The rise of mankind to reach the heavens is nothing new. The desire to rule the world is rooted in our deeply aggressive nature not by, as Hawking states, the hard-wiring of Darwinian evolution, but because of the Fall. We exist by the grace of God and we continue to exist because of His will. We will not end ourselves by building a fierce monster of a machine. God is bigger and fiercer than anything we can come up with. He’s also loving and merciful, and He will be the One to reshape this world. But are we taking a strange step toward our own annihilation as God carries out His plan? As one redeemed, I will resist the machine and rely on the power of Christ. He’s coming to my rescue.

Friday, December 20, 2024

Darkness Interrupted


We all know it probably didn’t happen in December. The manger scenes we display on our tables or in our yards may not be an exact representation of the real thing. Our Christmas is more culture than conviction. While we’re shopping, baking, decorating, and even while we’re singing out with joy, we do well to keep in mind the awesome peculiarity of God’s gift. At the church I attend, we dedicate each Sunday night in December to singing about the great event that took place and changed the world. Our first evening service of the month brought a new song, one written and sung by a young church member.

The words of the song sank deep and reminded me that God didn’t have to send us a baby in a manger. That baby didn’t have to give up residency in Heaven and lay down in the dirt where animals slept. He could have stayed where He was and done one of two things—revealed to us in a loud voice that we must follow Him, or else just wiped us out.

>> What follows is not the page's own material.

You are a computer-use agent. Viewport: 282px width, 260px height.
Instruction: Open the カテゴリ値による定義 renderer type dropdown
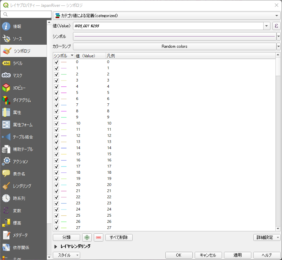pyautogui.click(x=166, y=16)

But neither of those plans would have suited Him. He made us in His image, and so we can’t be obliterated—not really. He’s eternal, so we’re eternal. And using His outside voice isn’t exactly in His nature either. At least not when it comes to redeeming His children.

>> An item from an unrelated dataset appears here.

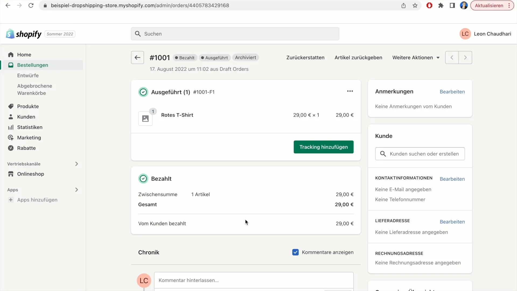
Task: Click the three-dots action icon on fulfilled order
Action: (x=350, y=91)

So did He have to come as a baby and live like a peasant and die like a criminal? We can’t answer that question. It’s what He did. He did it for us. He did it for Himself. But he could have just let it ride. We—the whole human race—would have burned ourselves out eventually and existed eternally apart from Him. That’s what would have happened if He didn’t do what He did.

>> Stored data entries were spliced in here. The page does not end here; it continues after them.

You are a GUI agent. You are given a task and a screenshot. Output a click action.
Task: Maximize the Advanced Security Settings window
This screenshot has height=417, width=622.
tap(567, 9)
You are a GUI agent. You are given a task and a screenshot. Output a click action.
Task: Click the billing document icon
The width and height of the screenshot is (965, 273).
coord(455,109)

The angels made an announcement that night—whenever it was.  “Good tidings of great joy.” And then a light came on. Maybe the whole sky lit up. Maybe the light burned in the hearts of those who heard the angels’ cry. Maybe it was just a low glow in the souls of all mankind. A spark to ignite future generations. A glimmer to remind creation that redemption had come at last. Whatever it was, our dark world got interrupted by His glory. Halleluiah. 

He could have left the light off—said, “Nobody’s home. Not for you, lost world.” But He didn’t.

The chorus from that new song—one I hope we hear again in our church next Christmas:
You could have stayed on high,
But you came into our night.
Came to give us light. Came to give us light. 
                                       ( written and sung by Beka Burns)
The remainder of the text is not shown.